··· Extracted data
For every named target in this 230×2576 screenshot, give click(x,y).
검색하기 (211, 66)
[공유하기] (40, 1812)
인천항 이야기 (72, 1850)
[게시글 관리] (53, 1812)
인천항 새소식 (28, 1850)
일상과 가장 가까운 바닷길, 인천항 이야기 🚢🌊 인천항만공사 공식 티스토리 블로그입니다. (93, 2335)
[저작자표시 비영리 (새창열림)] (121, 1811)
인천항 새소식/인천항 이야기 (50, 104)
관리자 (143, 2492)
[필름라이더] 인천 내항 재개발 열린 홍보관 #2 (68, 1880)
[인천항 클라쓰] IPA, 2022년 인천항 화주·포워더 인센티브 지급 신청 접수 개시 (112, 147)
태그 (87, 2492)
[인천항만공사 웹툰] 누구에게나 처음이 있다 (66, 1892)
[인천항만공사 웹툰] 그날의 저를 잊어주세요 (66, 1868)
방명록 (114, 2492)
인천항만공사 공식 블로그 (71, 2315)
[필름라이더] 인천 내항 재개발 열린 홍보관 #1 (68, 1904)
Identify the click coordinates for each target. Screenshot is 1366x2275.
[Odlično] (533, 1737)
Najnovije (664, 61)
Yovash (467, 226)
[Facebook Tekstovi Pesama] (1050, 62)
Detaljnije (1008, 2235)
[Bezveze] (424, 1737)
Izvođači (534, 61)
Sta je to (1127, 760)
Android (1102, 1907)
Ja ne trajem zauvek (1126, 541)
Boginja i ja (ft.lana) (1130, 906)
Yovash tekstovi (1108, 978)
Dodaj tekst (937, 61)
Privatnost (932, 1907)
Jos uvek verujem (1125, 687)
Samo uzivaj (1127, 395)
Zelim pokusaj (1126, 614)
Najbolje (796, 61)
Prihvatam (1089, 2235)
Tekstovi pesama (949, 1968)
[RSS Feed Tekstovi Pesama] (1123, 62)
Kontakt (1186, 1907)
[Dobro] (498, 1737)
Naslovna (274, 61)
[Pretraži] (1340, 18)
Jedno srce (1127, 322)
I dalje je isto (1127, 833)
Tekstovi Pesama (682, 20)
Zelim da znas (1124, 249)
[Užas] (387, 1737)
······
What needs to be done = Reproduce all the data precisely, word for word.

Result below =
For every named target in this 230×2576 screenshot, give click(x,y).
검색하기 (211, 66)
[공유하기] (40, 1812)
인천항 이야기 (72, 1850)
[게시글 관리] (53, 1812)
인천항 새소식 (28, 1850)
일상과 가장 가까운 바닷길, 인천항 이야기 🚢🌊 인천항만공사 공식 티스토리 블로그입니다. (93, 2335)
[저작자표시 비영리 (새창열림)] (121, 1811)
인천항 새소식/인천항 이야기 (50, 104)
관리자 (143, 2492)
[필름라이더] 인천 내항 재개발 열린 홍보관 #2 (68, 1880)
[인천항 클라쓰] IPA, 2022년 인천항 화주·포워더 인센티브 지급 신청 접수 개시 (112, 147)
태그 (87, 2492)
[인천항만공사 웹툰] 누구에게나 처음이 있다 (66, 1892)
[인천항만공사 웹툰] 그날의 저를 잊어주세요 (66, 1868)
방명록 (114, 2492)
인천항만공사 공식 블로그 (71, 2315)
[필름라이더] 인천 내항 재개발 열린 홍보관 #1 (68, 1904)
Identify the click coordinates for each target. Screenshot is 1366x2275.
[Odlično] (533, 1737)
Najnovije (664, 61)
Yovash (467, 226)
[Facebook Tekstovi Pesama] (1050, 62)
Detaljnije (1008, 2235)
[Bezveze] (424, 1737)
Izvođači (534, 61)
Sta je to (1127, 760)
Android (1102, 1907)
Ja ne trajem zauvek (1126, 541)
Boginja i ja (ft.lana) (1130, 906)
Yovash tekstovi (1108, 978)
Dodaj tekst (937, 61)
Privatnost (932, 1907)
Jos uvek verujem (1125, 687)
Samo uzivaj (1127, 395)
Zelim pokusaj (1126, 614)
Najbolje (796, 61)
Prihvatam (1089, 2235)
Tekstovi pesama (949, 1968)
[RSS Feed Tekstovi Pesama] (1123, 62)
Kontakt (1186, 1907)
[Dobro] (498, 1737)
Naslovna (274, 61)
[Pretraži] (1340, 18)
Jedno srce (1127, 322)
I dalje je isto (1127, 833)
Tekstovi Pesama (682, 20)
Zelim da znas (1124, 249)
[Užas] (387, 1737)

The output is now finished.